Student opinion on vaping revealed

With a variety of different flavors all aimed at appealing to potential consumers, vape pens and e-cigarettes have seen an increase in usage among high school students across the country.

Senior Jordan Binford thinks that students feel motivated to vape because they are part of a society where it is acceptable and they identify themselves as such.

“I feel like they do it because it is part of a culture, like what they do, what they are surrounded by. I would not say it is like the drug culture itself but more of like what those people hang around and their persona,” Binford said.

There are four main ingredients in vape juice which include water, propylene glycol, nicotine and flavoring of choice. However, the nicotine that is in vape juice is concentrated. Propylene glycol is known for provoking allergic reactions to those with skin allergies. Some have a nonchalant view toward the subject while others have strong opposing opinions.

Senior Hunter Hamilton comments on the legality of vape use.

“It is just like smoking. If you are 18 you can use it. Technically it is not a tobacco product because there is no tobacco in it,” Hamilton said. “If you want to use it, as long as it does not have nicotine in it, then there is really not a big difference between that and chewing gum. It is pretty much just for the flavor…like a habit.”

Binford brings up the social aspect of vaping for high school students and explains the motive behind their reasons to vape.

“I think mentally it makes them feel like they are trying to be cool, like how cigarettes used to be the cool thing back in the 1940s. But now it is turning into vapes and how you kind of have this [hard-core] persona, per say,” Binford said.

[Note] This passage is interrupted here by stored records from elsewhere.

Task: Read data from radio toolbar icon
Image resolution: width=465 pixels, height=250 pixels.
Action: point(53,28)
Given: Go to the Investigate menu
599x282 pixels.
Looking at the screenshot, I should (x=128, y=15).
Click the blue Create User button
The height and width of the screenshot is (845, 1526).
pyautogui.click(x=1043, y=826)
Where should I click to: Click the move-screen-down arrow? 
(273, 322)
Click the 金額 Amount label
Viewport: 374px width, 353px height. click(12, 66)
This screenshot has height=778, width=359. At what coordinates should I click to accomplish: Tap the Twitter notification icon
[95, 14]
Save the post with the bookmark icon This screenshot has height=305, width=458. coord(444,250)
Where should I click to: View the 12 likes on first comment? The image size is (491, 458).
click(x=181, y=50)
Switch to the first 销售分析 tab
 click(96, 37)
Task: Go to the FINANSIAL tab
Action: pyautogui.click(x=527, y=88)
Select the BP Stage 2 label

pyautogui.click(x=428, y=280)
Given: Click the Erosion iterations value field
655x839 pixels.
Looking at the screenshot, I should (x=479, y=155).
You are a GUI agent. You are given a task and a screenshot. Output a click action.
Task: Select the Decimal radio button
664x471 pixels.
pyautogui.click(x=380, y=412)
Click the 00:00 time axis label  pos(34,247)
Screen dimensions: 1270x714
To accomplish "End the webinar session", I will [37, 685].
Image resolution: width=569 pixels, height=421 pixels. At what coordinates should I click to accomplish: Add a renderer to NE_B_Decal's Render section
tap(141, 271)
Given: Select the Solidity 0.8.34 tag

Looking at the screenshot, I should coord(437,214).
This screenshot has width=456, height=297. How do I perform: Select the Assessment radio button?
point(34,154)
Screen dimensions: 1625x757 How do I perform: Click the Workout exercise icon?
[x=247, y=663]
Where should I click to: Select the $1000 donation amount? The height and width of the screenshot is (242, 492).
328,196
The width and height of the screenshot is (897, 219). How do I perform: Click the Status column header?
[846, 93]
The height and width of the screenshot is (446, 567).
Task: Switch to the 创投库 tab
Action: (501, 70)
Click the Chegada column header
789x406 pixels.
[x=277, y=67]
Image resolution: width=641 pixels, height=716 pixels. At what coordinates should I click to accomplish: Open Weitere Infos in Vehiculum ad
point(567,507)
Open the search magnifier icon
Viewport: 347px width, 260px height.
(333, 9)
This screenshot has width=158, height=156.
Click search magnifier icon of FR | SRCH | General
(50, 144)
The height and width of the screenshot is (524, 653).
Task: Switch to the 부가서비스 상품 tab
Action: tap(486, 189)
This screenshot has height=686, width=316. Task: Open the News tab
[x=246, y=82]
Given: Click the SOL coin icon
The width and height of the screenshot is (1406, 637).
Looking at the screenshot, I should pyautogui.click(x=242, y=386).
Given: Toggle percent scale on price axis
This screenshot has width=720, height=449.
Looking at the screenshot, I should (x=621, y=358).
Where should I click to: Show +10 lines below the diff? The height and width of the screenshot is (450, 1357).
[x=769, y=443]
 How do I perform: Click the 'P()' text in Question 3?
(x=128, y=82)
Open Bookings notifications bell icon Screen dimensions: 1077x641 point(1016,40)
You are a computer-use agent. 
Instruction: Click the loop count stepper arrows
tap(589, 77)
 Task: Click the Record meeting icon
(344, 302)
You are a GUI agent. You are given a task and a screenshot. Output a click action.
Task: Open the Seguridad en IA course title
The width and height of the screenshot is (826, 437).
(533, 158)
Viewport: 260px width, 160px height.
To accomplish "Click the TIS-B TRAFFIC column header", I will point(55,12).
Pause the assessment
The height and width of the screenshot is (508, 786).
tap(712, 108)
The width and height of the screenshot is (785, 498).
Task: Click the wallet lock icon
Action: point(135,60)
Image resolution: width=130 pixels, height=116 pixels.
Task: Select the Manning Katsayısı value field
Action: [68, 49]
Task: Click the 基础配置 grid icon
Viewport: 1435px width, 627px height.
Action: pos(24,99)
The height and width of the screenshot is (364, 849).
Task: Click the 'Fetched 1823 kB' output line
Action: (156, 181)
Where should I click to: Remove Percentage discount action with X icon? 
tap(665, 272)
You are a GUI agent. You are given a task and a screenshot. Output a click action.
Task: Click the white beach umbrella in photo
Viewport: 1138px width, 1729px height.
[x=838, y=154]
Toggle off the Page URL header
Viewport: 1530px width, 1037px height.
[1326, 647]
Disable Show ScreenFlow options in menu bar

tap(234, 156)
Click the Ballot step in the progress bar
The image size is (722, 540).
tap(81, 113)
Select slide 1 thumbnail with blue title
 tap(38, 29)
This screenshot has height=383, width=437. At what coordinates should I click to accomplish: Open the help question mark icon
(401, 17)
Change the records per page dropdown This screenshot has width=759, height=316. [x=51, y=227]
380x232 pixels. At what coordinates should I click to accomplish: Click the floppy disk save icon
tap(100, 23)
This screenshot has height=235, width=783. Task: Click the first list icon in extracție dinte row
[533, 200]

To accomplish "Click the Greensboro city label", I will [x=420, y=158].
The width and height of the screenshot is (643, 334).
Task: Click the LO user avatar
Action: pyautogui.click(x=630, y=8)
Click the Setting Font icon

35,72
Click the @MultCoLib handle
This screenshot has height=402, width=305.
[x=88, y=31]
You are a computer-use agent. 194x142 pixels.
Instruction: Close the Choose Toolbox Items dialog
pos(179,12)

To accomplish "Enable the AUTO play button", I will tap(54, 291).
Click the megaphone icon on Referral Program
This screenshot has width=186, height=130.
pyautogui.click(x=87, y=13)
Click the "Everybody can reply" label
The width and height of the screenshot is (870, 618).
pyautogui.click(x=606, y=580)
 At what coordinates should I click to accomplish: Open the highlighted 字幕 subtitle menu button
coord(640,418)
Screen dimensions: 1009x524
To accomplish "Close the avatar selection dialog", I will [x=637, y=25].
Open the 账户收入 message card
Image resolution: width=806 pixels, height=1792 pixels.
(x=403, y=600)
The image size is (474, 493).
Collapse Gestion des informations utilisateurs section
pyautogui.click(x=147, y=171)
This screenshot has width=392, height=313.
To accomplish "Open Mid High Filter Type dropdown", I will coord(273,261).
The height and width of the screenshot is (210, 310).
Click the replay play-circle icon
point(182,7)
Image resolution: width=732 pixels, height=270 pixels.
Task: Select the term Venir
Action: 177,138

With the increased use of vape in the high school atmosphere, Hamilton feels that the trend will continue to grow as time goes on.

“[The trend] will probably increase a lot more before it goes away…there has not been a ton of research that proves that there is anything wrong with them besides the nicotine,” said Hamilton.

Despite the nonchalant view toward vaping, nurse Karen Smith feels that vape pens are more harmful than good, potentially creating a gateway to harder forms that include nicotine.


“Vape pens are wildly popular right now. There is a vape pen that you can use for the flavor juice, like bubble gum. This really concerns me because these are kid flavors, which is really drawing in the younger generation. And then there are vapes with flavor and nicotine,” Smith said. “There are also vapes that instead of the [flavored liquid] you buy…that are extremely dangerous.”


Many are under the impression that the liquid is not harmful to their body or even as damaging as cigarettes but Smith feels much differently.

“The FDA is not regulating the liquids put in the pens. There has been quite a lot of research recently on all the chemicals that are going into your body,” Smith said.

Eventually the FDA will have to further investigate the effects of the chemicals that vape juice contains but until then most will rely on whether vaping is socially acceptable.

“I can see a student justifying to themselves that ‘vapes are not as bad as cigarettes’ but really it can be very harmful to your body,” Smith said.

Although students do not view vaping as a huge issue at school, there are consequences that can result in disciplinary action. Administrator Willie Stewart explains the repercussions if a student is caught.

“They would go to the TIES [a tobacco cessation program] class and would not be suspended for three days on first offense. If there was a second offense it would be progressive discipline,” Stewart said

In addition, Stewart refers to the student handbook to discuss the district policy concerning vape use.

According to the handbook, “A suspension for a vapor violation may be modified or eliminated if the student agrees to waive any appeal rights.”